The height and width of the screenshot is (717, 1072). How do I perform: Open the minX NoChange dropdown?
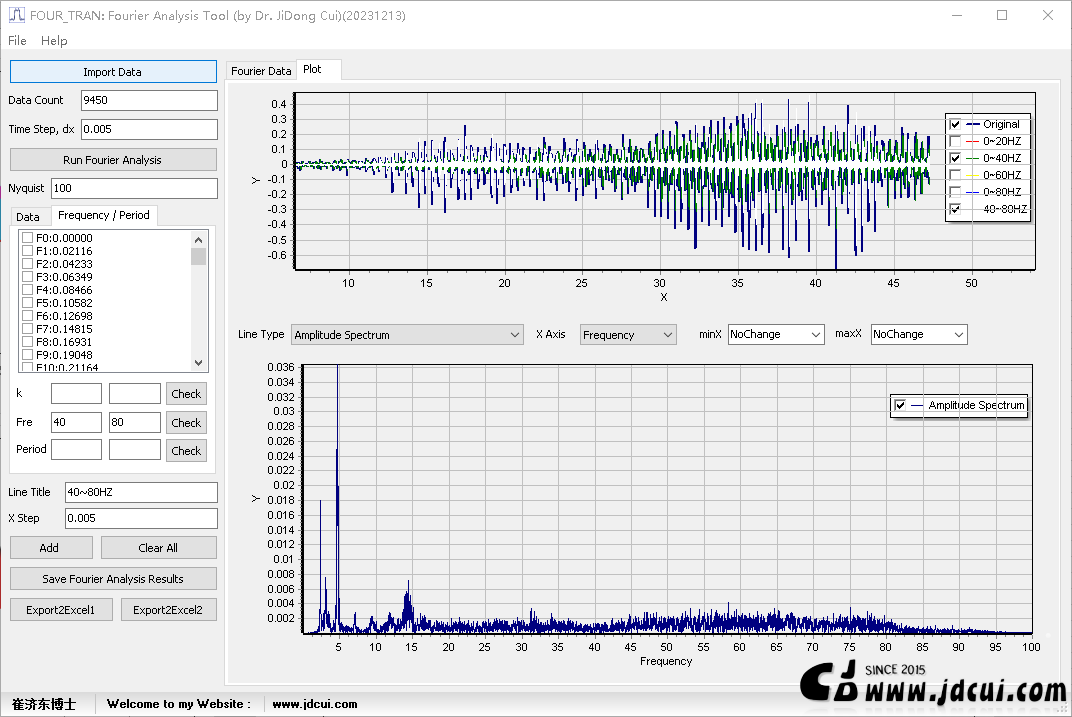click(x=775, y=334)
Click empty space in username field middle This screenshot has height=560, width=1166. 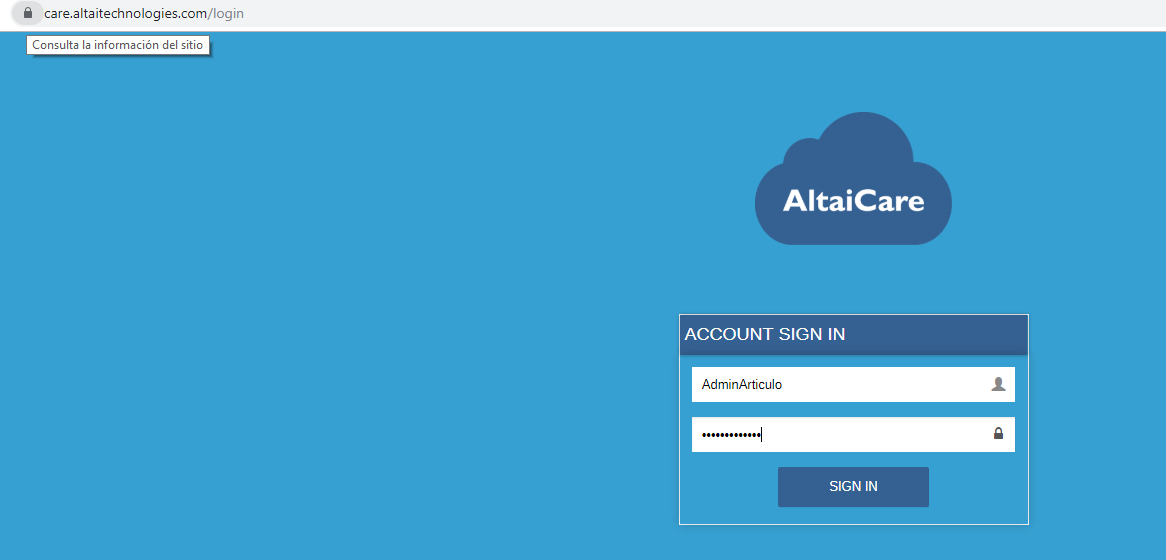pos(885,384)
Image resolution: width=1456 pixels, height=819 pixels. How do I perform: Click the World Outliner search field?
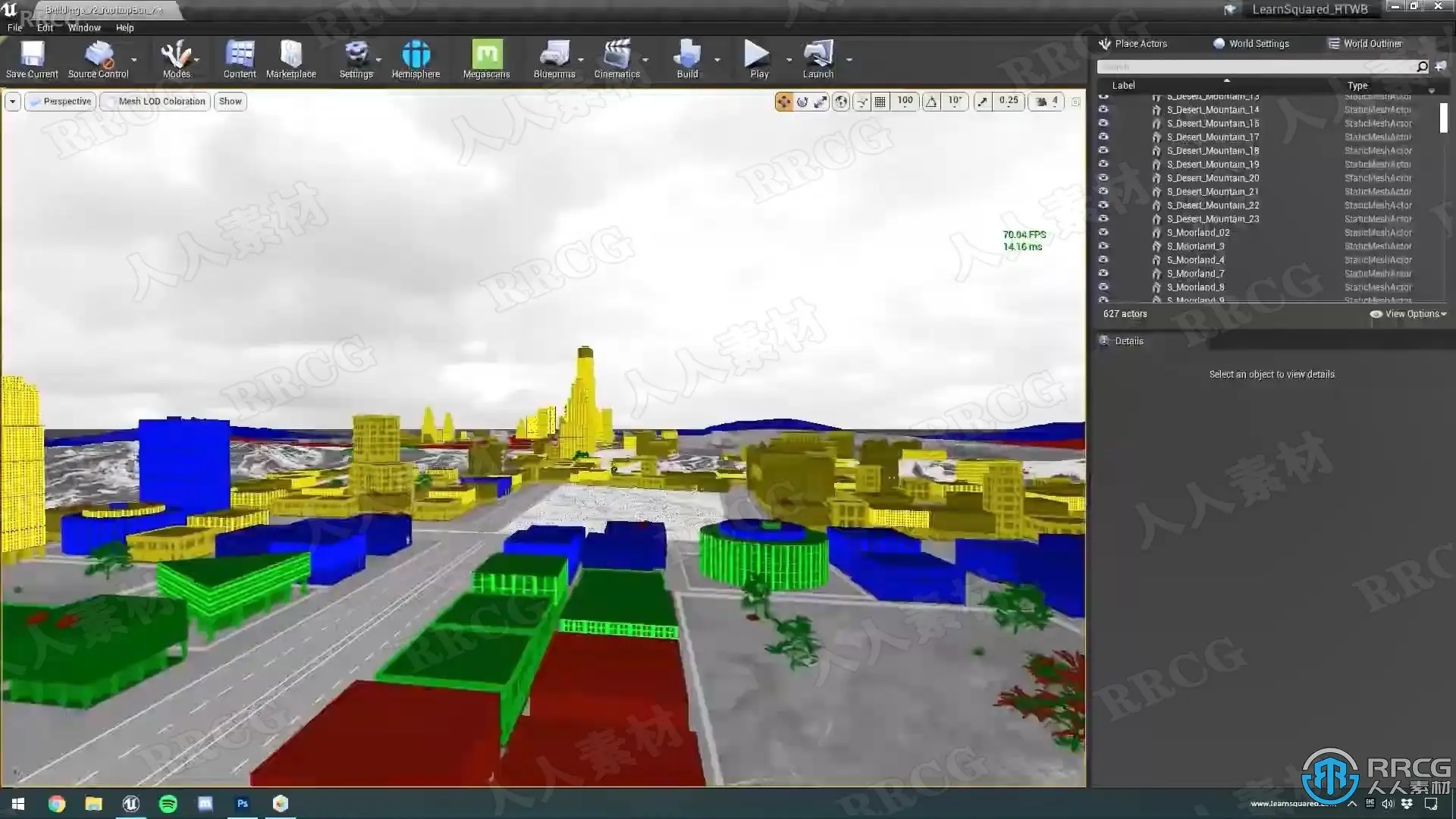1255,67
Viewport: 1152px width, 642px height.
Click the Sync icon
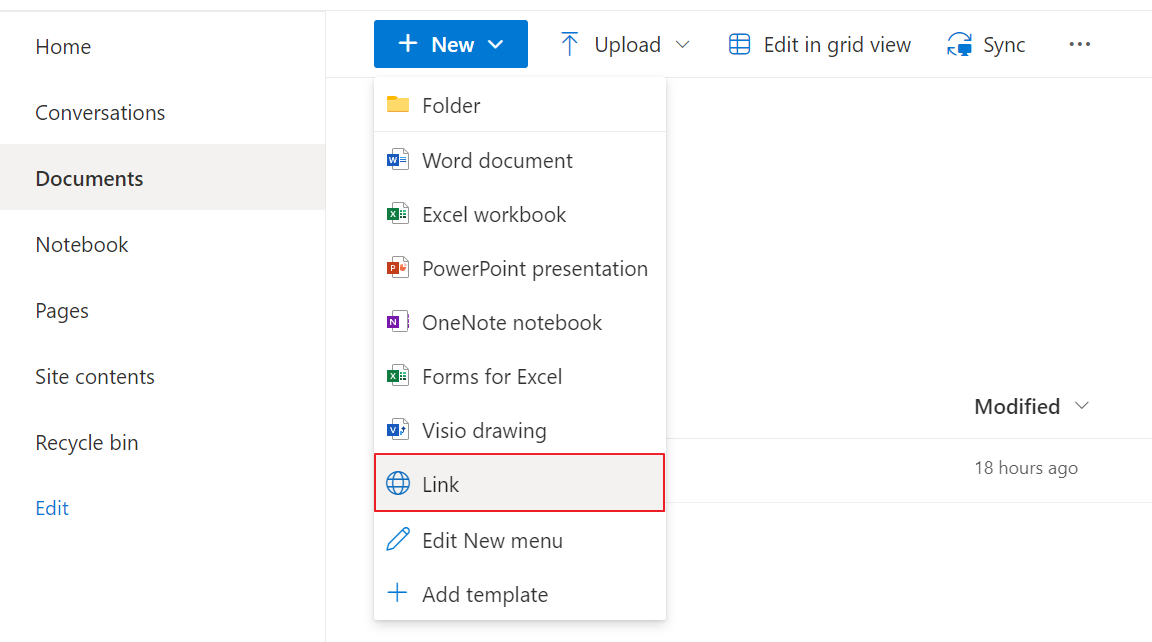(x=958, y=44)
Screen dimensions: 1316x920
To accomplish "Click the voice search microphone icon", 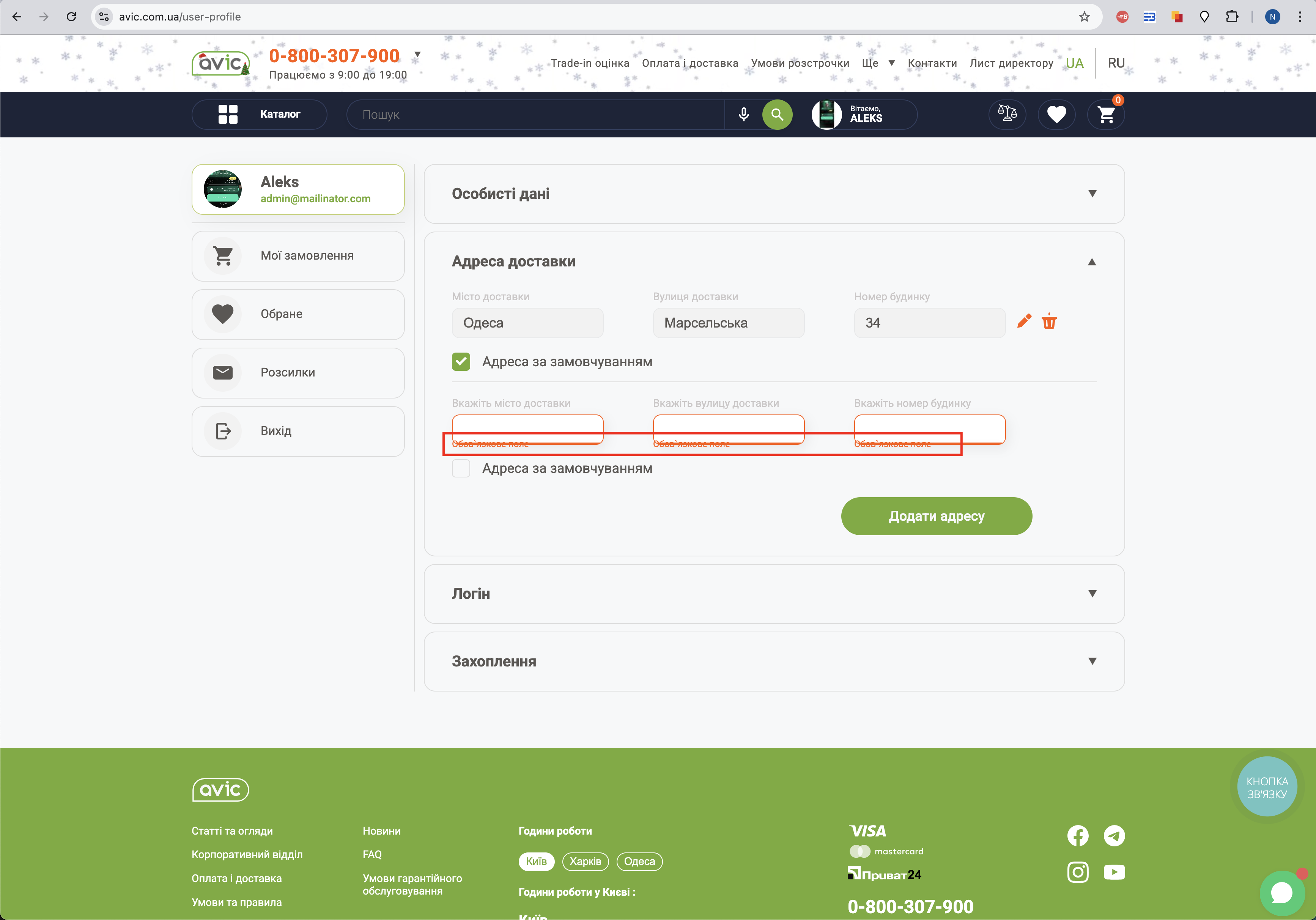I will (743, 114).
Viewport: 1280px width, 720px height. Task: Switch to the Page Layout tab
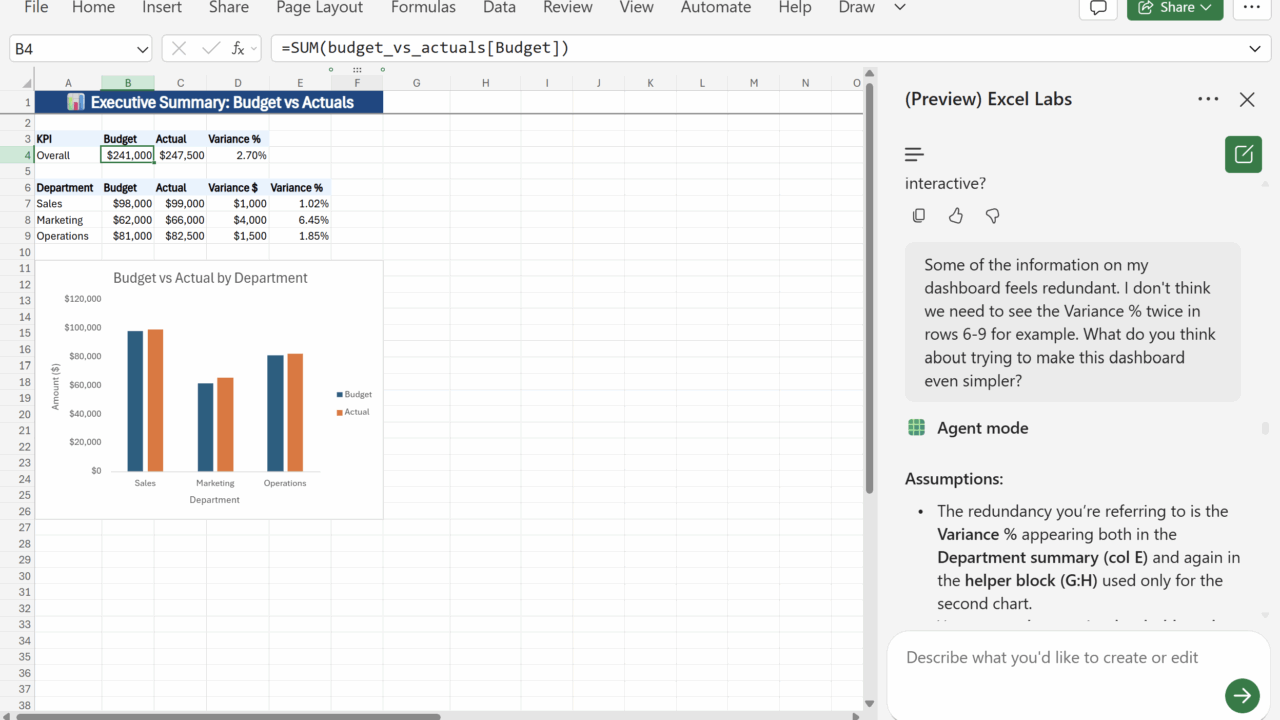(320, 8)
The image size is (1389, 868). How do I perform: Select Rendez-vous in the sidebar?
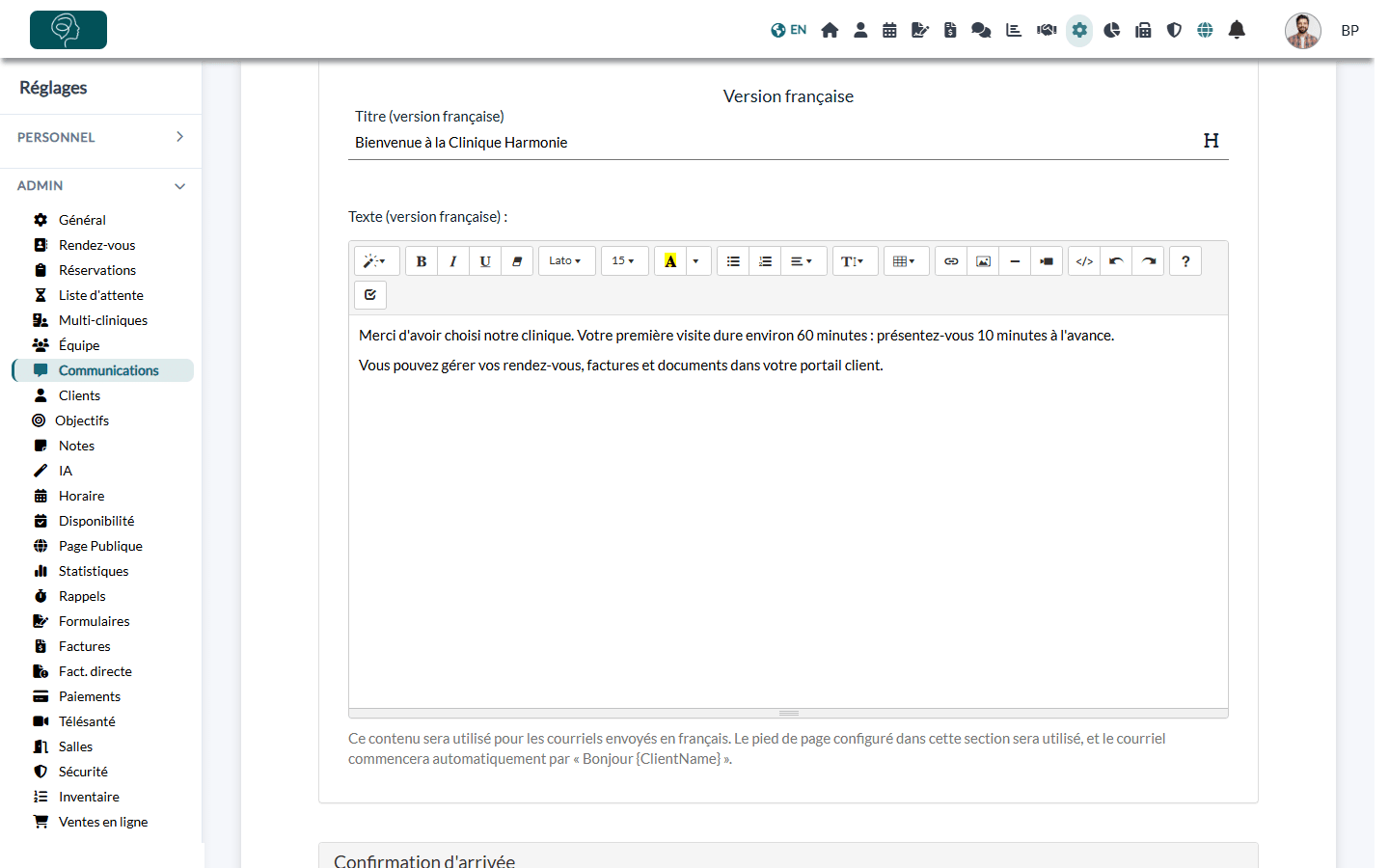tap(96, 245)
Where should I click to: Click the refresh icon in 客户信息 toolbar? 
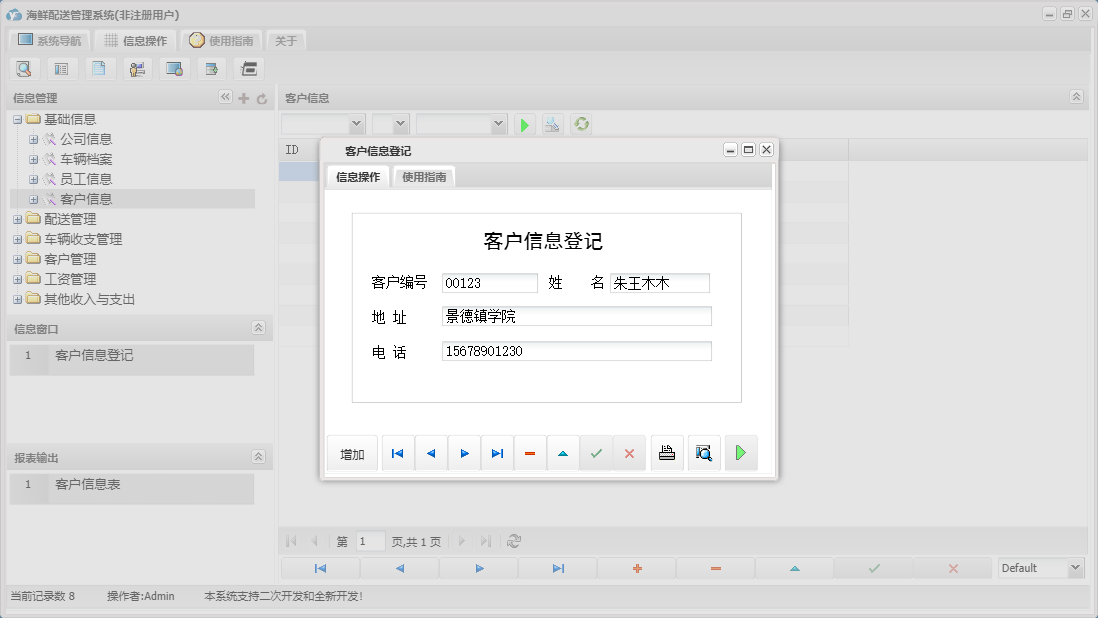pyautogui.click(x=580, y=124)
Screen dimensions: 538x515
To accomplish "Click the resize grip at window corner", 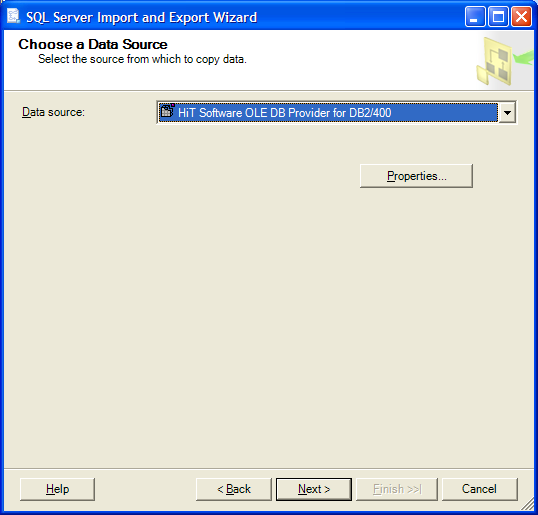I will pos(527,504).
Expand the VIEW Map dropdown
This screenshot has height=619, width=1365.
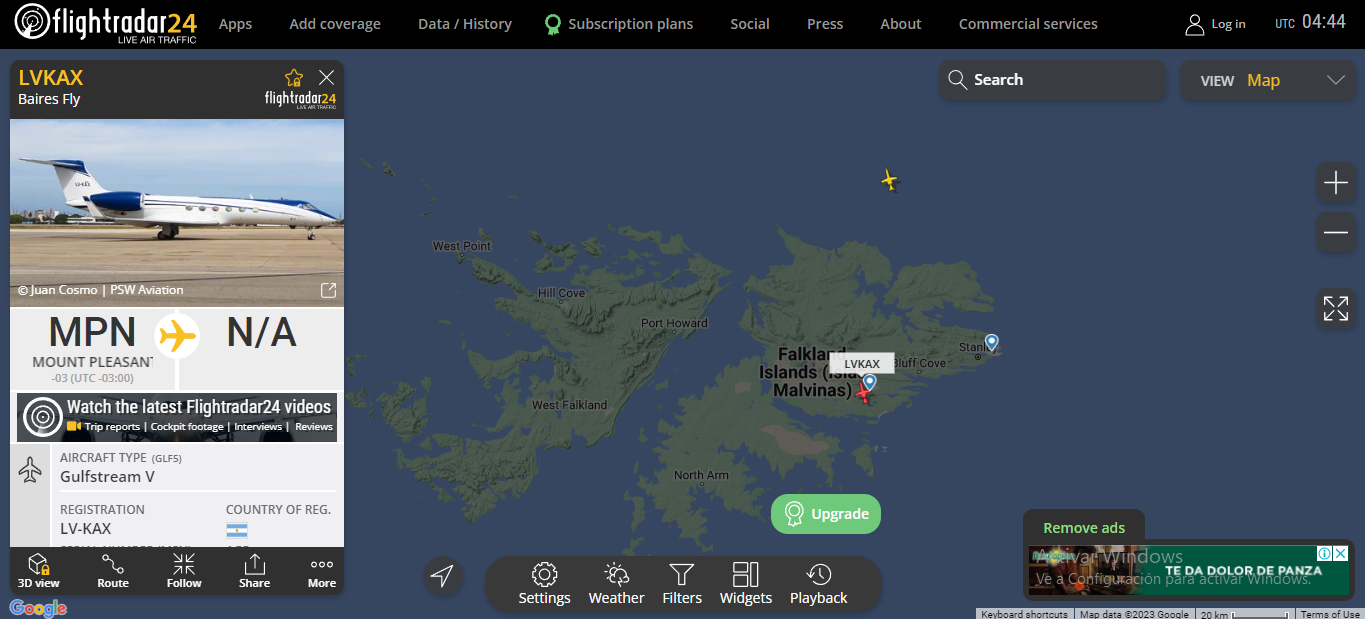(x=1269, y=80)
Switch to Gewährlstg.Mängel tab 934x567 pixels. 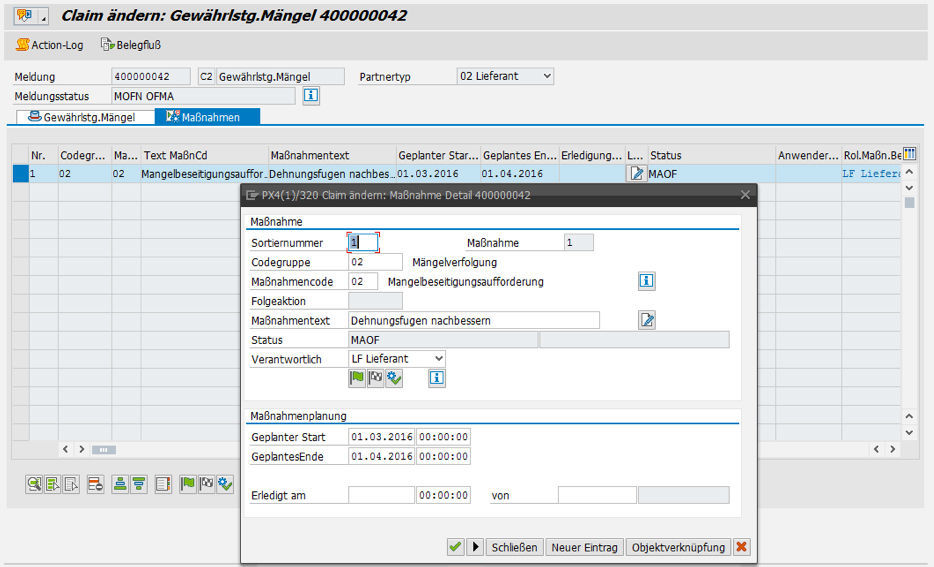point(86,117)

──────────────────────────────

== THE REQUEST ==
Return every line of the listing above that contains the string "perform", matching case exactly.

== CORRECT RESULT ==
The height and width of the screenshot is (717, 1072). How do I perform: Open the minX NoChange dropdown?
Image resolution: width=1456 pixels, height=819 pixels. How do I perform: Click the World Outliner search field?
The image size is (1389, 868). How do I perform: Select Rendez-vous in the sidebar?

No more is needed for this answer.